Em depoimentos compilados em vídeo exibido nesta audiência, os trabalhadores mencionam sintomas como: fortes dores de cabeça constantes, dor no peito, falta de ar, dor na juntas por artrose, emagrecimento, problemas na vista, cegueira. Estes sintomas assemelham-se muito àquilo mencionado na literatura médica, onde o contato e inalação com amônia geram problemas de corrosão da mucosa e pele. Neste mesmo vídeo, denúncias de trabalhadores revelam setores do processo onde não se fazia uso de EPIs (equipamento de proteção individual) e muitos citam o contato direto com a gás tóxico, chegando ao extremo de serem obrigados a cheirar amostras com amônia, seguindo recomendação de engenheiro da empresa.

Os médicos de Niquelândia, contratados pela empresa para fazer os exames médicos periódicos dos trabalhadores, nunca associaram esses sintomas com a contaminação por amônia. No entanto, o Dr. Otávio Brasil, médico toxicologista de Brasília-DF de renome no país, relacionou esses sintomas com a ação da amônia no organismo.

Segundo o presidente do SITIEN, hoje 450 pessoas já entraram com processos contra a empresa, sendo que 200 conquistaram a realização de audiência na Justiça. Esta mesma fonte declara também que no mês de setembro três ex-funcionários da empresa morreram ainda com processos em andamento na justiça. Atualmente, o presidente do SITIEN, e o próprio sindicato, são acusados pela empresa em ação na justiça por "difamação do nome e imagem da empresa".

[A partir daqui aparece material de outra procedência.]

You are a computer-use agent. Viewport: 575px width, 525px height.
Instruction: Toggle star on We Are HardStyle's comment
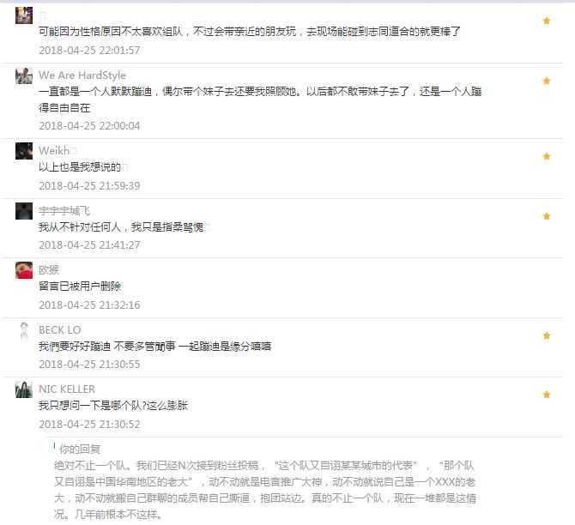point(547,81)
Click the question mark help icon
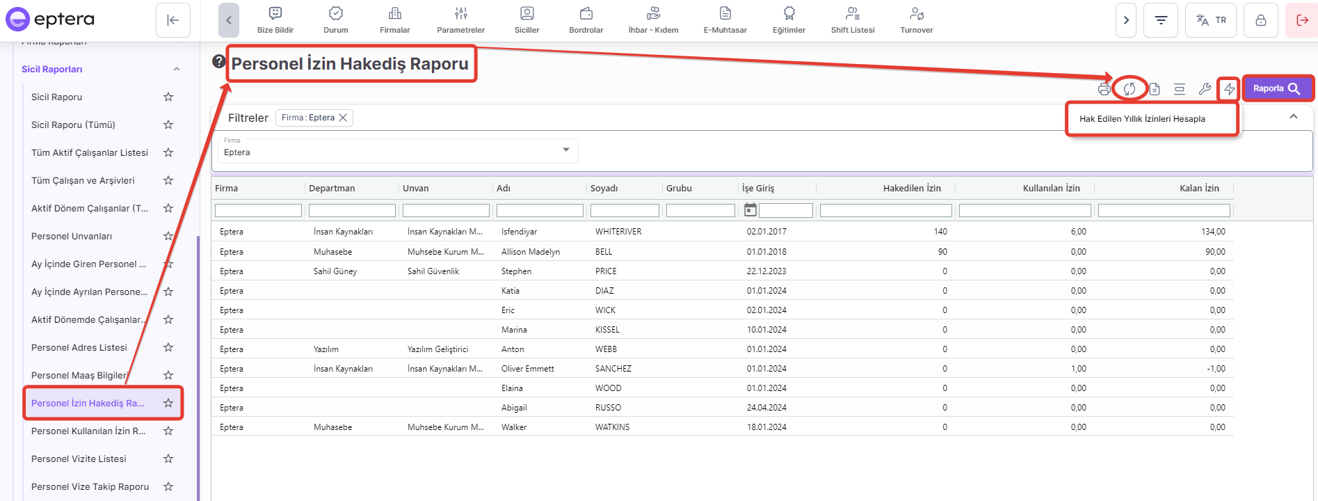The image size is (1318, 501). (219, 62)
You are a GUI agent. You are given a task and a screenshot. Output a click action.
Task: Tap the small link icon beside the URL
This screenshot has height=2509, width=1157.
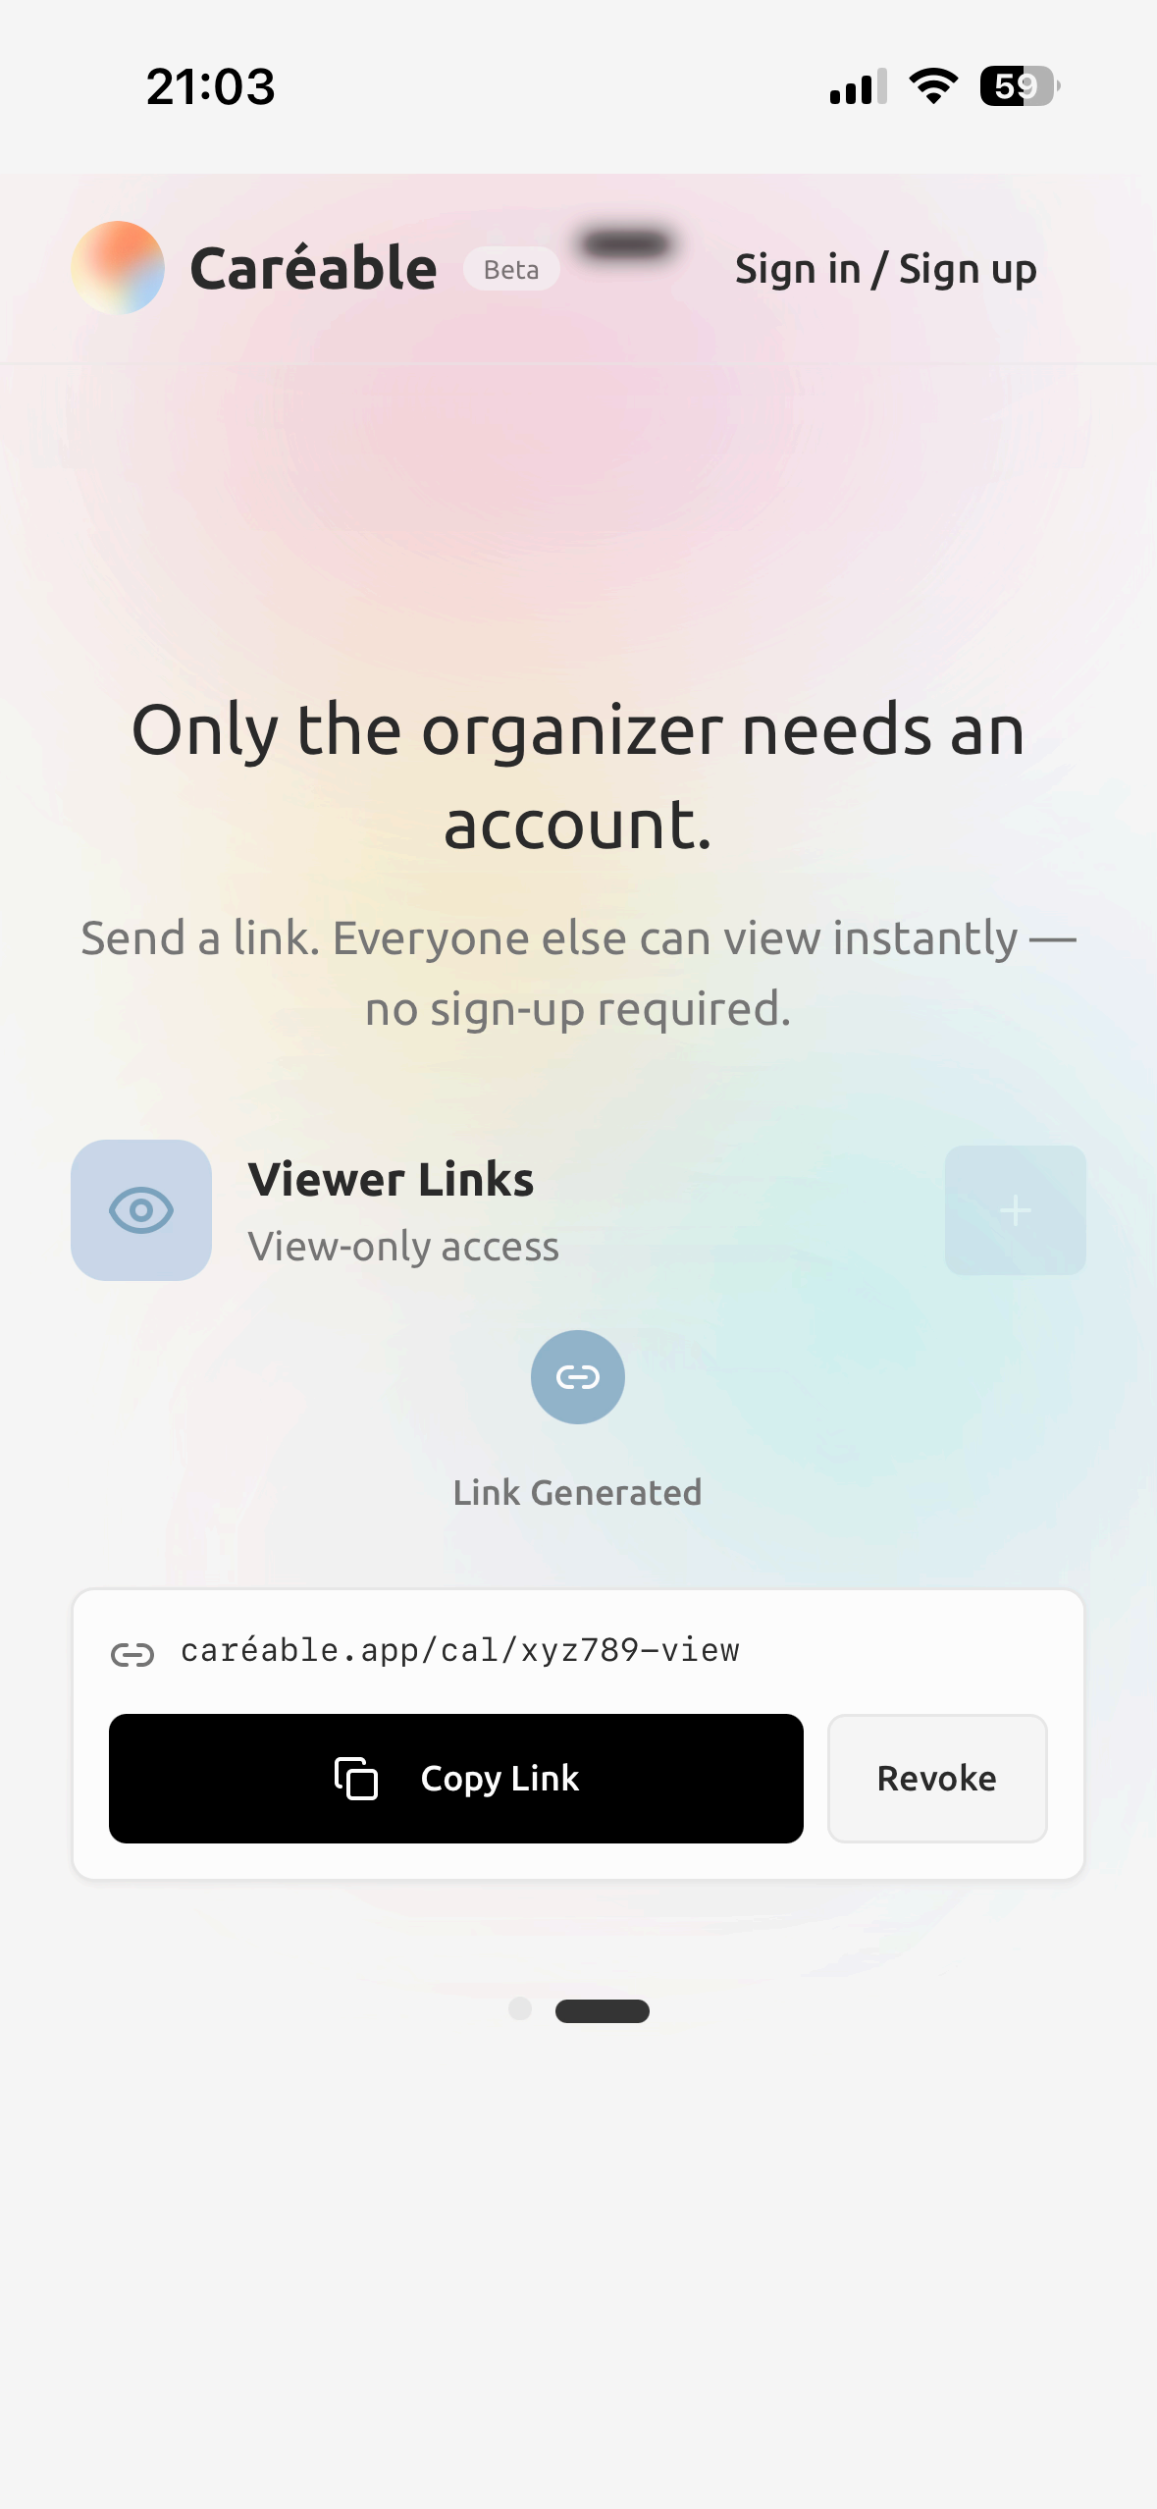pyautogui.click(x=132, y=1655)
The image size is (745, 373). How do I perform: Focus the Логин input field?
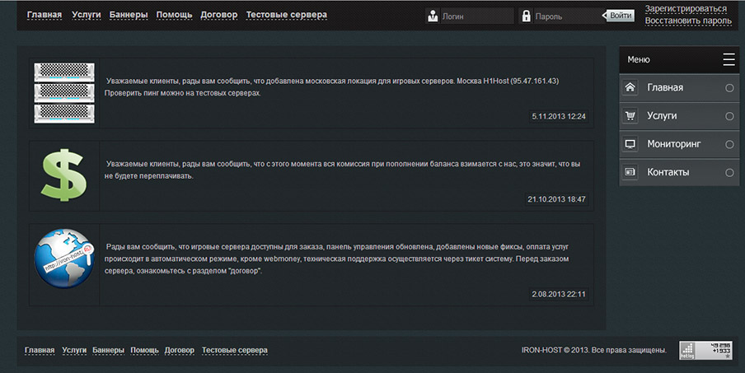pyautogui.click(x=473, y=16)
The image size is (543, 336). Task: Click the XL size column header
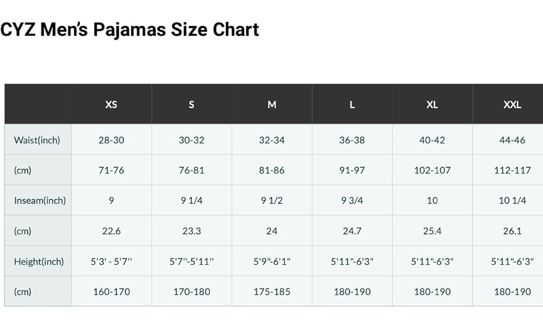[432, 105]
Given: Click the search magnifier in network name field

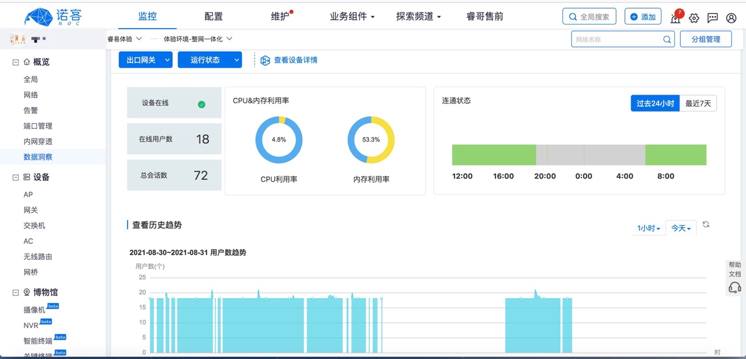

AGRAVAMENTO - A situação deste caso fica agravada pelo desconhecimento dos trabalhadores, ações individualizadas com advogados particulares, falta de análise de qualidade dos quadros clínicos dos trabalhadores realizadas por médicos independentes e a carência de fiscalização adequada dos órgãos públicos. Assim, fica claro que os trabalhadores não podem lutar em ações isoladas contra a gigante Votorantim. E necessário desdobrar essa luta sob uma óptica coletiva, sob o atento olhar da sociedade brasileira. Cabe ao poder público apoio nesta luta, através de abertura de audiência pública e subseqüente formação de uma equipe de técnica especializada, para andamento efetivo de investigações honestas, sem máscaras, nem mentiras que possam ser geradas pelo poder do sistema do grande capital.